D’abord, la honte causée par l’évidence des fautes commises. Le pénitent expérimente en lui-même l’impression de tristesse que laisse dans l’âme la conscience du péché. Se sentant dépouillé de sa dignité, il éprouve douloureusement sa nudité et sa vulnérabilité, à l’exemple d’Adam et Ève (cf. Gen., 3). Comme le fils prodigue de la parabole (cf. Luc, 15), le pénitent souhaite vivement revenir vers Dieu, quitte à s’humilier devant lui. C’est ce qu’on appelle l’attrition.

♦ Puis survient, en deuxième lieu, la crainte d’une sanction à venir, en compensation de la faute commise. En effet, devant la peine qu’il encourt, le pénitent éprouve alors le besoin de corriger sa conduite, avec la ferme volonté de ne plus recommencer. Ainsi, par exemple, craignant l’imminence d’une colère divine, les foules accourraient-elles auprès de Jean pour recevoir un baptême en signe de pénitence. À des soldats qui lui confessaient leur avidité, Jean répondait : « Ne commettez ni extorsion ni fraude envers personne, et contentez-vous de votre solde » (cf. Luc, 3, 14). Cette deuxième phase se nomme la contrition.

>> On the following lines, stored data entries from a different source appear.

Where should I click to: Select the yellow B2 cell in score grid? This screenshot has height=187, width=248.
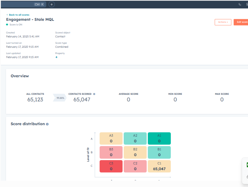pyautogui.click(x=135, y=152)
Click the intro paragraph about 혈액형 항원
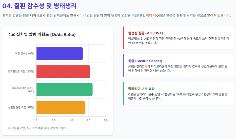Screen dimensions: 236x139 coord(116,15)
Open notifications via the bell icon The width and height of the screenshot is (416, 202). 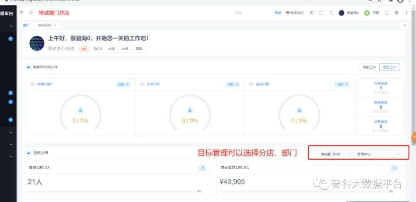331,13
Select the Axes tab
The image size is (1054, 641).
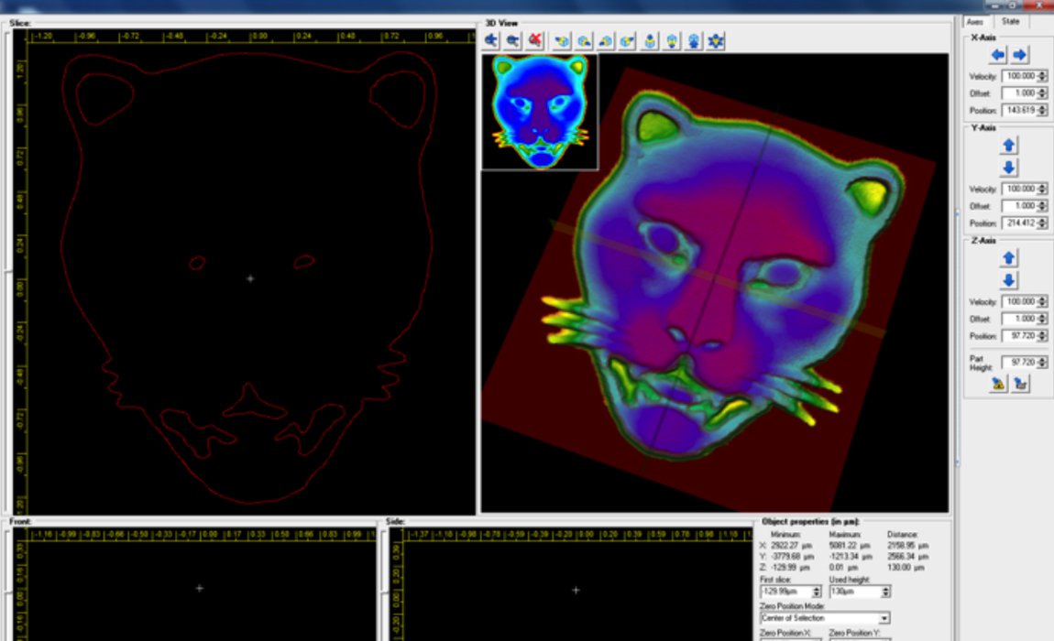[976, 21]

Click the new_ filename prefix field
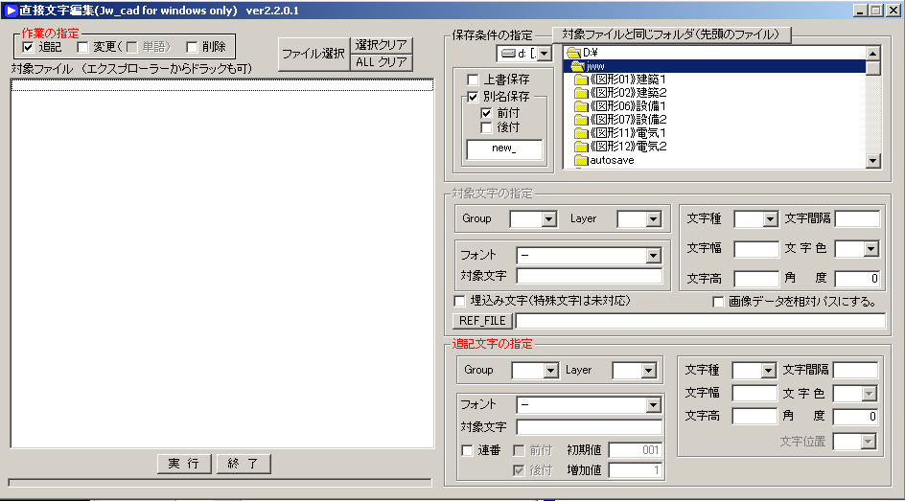click(x=503, y=148)
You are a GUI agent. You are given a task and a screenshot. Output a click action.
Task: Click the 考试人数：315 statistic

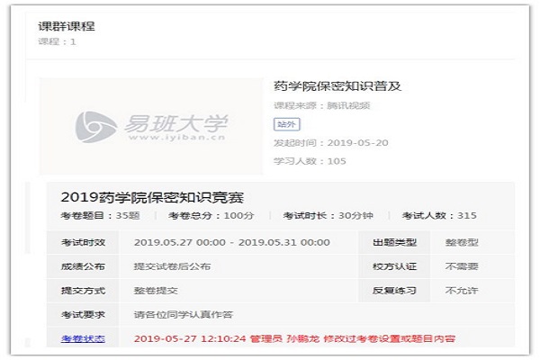point(439,217)
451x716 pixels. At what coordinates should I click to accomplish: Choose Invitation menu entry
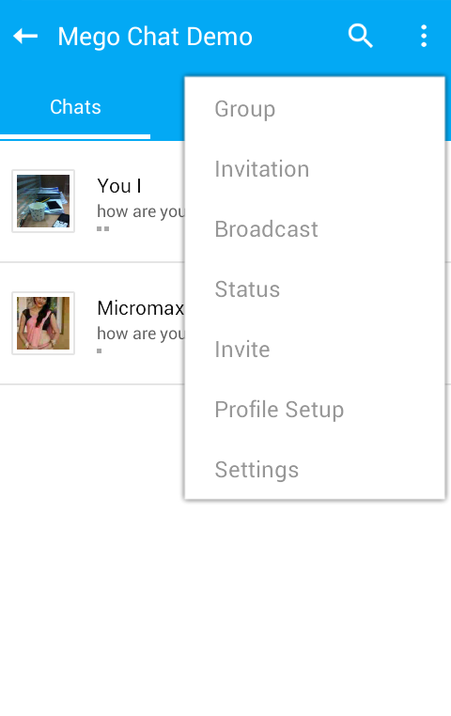click(x=315, y=169)
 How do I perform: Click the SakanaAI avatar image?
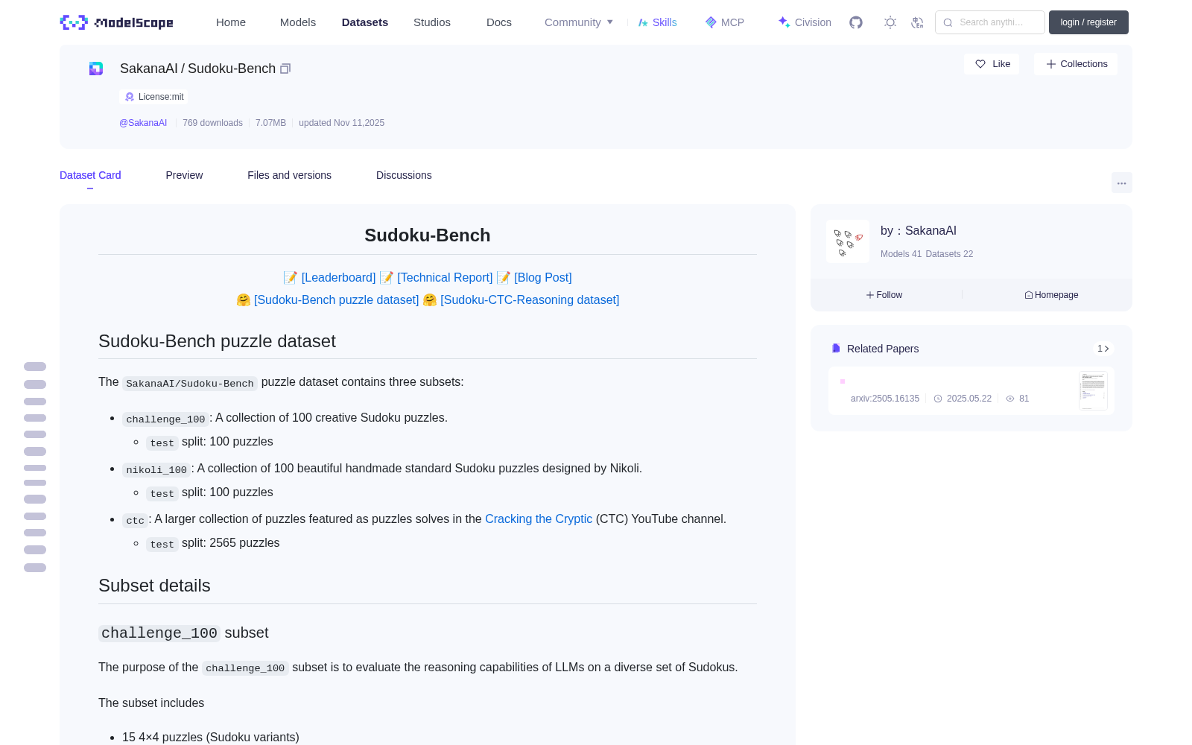848,241
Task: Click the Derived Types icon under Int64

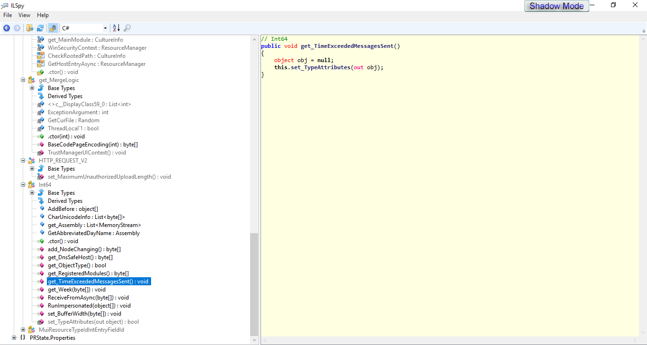Action: (x=41, y=201)
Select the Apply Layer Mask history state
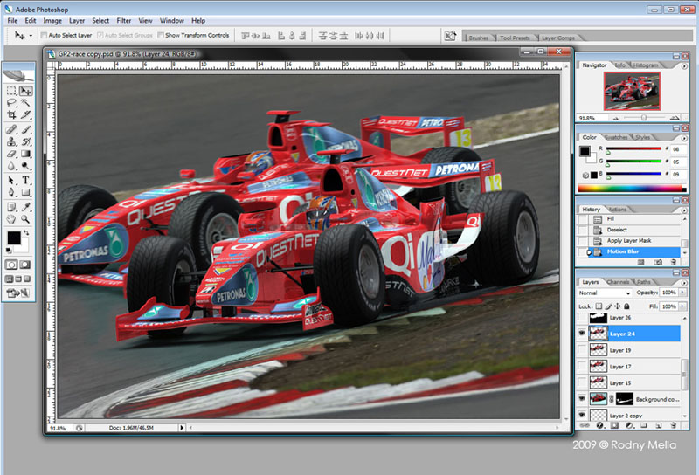699x475 pixels. 631,240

♦ Enfin, intervient la considération de la bonté infinie du Seigneur dont la miséricorde demeure toujours accessible à celui qui veut rectifier et amender sa conduite : « Déchirez vos cœurs et non vos vêtements, revenez au Seigneur votre Dieu, car il est miséricordieux et compatissant » (Joël, 2, 12-13). À ce stade, ce n’est donc plus la honte ou la crainte qui motivent le pénitent mais la douloureuse conscience d’avoir blessé Dieu dans l’amour infini qu’il nous porte. Saint Jean-Marie Vianney, le saint curé d’Ars, était tout entier pénétré de cet esprit de pénitence qu’on appelle la componction. Dans son Acte d’amour, il écrivit : « Je vous aime, ô mon Dieu et je n’appréhende l’enfer que parce qu’on y aura jamais la douce consolation de vous aimer. »

Dans l’ordonnancement ou l’alternance de toutes ces phases, interviennent, ensemble, plusieurs vertus : l’humilité, la crainte de Dieu, la piété filiale, la justice, l’espérance, la foi, la charité… C’est pourquoi, en tout dernier lieu, les effets de la pénitence ne se bornent pas seulement à délivrer l’âme de ce qui pourrait l’affliger ou l’inquiéter, mais, à tous ceux qui ouvrent leur cœur aux sollicitudes divines, le repentir apporte également des sentiments de joie et de confiance dont les échos se retrouvent en maintes pages du Nouveau Testament. Que l’on songe, par exemple, au repentir de Zachée (Luc, 19), tout heureux d’accueillir le Salut dans sa maison intérieure. En somme, comme condition nécessaire et préalable au Salut, la pénitence est une vertu indispensable à demander au Seigneur. 

L’imposition des Cendres que nous sommes bientôt invités à recevoir est un sacramental. Autrement dit, la grâce qui est attachée à ce rite nous sera seulement offerte en proportion de la sincérité de notre démarche. Que ce petit article puisse alors exciter notre désir de cultiver cette vertu de pénitence afin que chacun, tout au long du Carême, puisse produire de véritables fruits de conversion.